ÖMER ÇETİN ENGİN / İLAHİYATÇI - Müslüman, ahiretini düşünen insandır. İslâmiyet ilim dinidir. O hâlde Müslüman dinini güzelce öğrenmelidir. Bazı bilgiler vardır ki onları okuduğumuzda “Niye bunu daha önce öğrenmedim” diye hayıflanırız. Zira bu bilgiler iki dünyamız için de hazineler barındırır. İşte bu yazımızda iki dünya saadetine sebep olacak ince bazı bilgileri bir araya getirdik. “Büyüklerin sözü, sözlerin büyüğüdür” hükmünden hareketle son derece faydalı olacak bu bilgileri insan okudukça hayret ediyor ve hayatına tatbik etmesi gerektiğini anlıyor.
YEMEK NASIL PİŞİRİLİYOR!
Şâh-ı Nakşibend hazretleri (kuddise sirruh) buyurdu ki: Yenilecek bir gıda, bir yiyecek, her ne olursa olsun gaflet içinde, gadabla veya kerâhatle hazırlansa, tedarik edilse, onda hayır ve bereket yoktur.

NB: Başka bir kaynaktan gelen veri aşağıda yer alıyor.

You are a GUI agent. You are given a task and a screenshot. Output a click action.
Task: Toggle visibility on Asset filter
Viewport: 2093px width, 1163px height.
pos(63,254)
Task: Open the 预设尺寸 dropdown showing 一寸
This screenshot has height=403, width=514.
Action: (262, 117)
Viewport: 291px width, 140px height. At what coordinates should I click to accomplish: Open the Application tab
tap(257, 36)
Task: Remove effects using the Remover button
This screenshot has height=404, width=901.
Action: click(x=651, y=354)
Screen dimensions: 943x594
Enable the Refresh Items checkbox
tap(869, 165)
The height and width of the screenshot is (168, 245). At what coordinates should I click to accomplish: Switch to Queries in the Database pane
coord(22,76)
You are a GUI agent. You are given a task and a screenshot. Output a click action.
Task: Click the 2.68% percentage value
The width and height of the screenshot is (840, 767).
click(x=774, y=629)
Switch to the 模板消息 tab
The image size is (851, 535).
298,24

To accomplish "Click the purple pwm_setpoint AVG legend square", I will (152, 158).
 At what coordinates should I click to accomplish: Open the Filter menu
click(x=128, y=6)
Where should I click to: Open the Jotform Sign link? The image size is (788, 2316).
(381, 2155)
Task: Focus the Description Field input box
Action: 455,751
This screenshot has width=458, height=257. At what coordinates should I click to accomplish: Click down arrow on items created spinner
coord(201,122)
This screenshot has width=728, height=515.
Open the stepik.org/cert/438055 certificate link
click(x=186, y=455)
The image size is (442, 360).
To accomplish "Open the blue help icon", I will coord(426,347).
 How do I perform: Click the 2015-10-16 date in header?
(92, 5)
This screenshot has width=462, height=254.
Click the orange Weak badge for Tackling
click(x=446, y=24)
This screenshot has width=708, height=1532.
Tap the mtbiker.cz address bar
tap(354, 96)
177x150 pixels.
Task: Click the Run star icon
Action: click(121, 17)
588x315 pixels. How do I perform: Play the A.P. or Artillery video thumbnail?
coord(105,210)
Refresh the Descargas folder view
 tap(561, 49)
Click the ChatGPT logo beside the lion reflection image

Zira ona nefs ve şeytan karışmıştır. Böyle bir yiyeceği yiyen kimsede, mutlaka bir çirkin netice meydana gelir...
Gaflete dalmadan yapılan ve Allahü teâlâyı düşünerek yenen helal ve halis yiyeceklerden hayır meydana gelir. İnsanların halis ve salih ameller işlemeye muvaffak olamamalarının sebebi; yemede ve içmede bu hususa dikkat etmediklerinden ve ihtiyatsızlıktandır. Her ne hâl olursa olsun, bilhassa namazda huşû ve hudû hâlinde bulunmak, zevkle ve gözyaşı dökerek namaz kılabilmek, helal lokma yemeye, Allahü teâlâyı hâtırlayarak yemeği pişirmek ve yemeği Allahü teâlânın huzurunda imiş gibi yemeğe bağlıdır.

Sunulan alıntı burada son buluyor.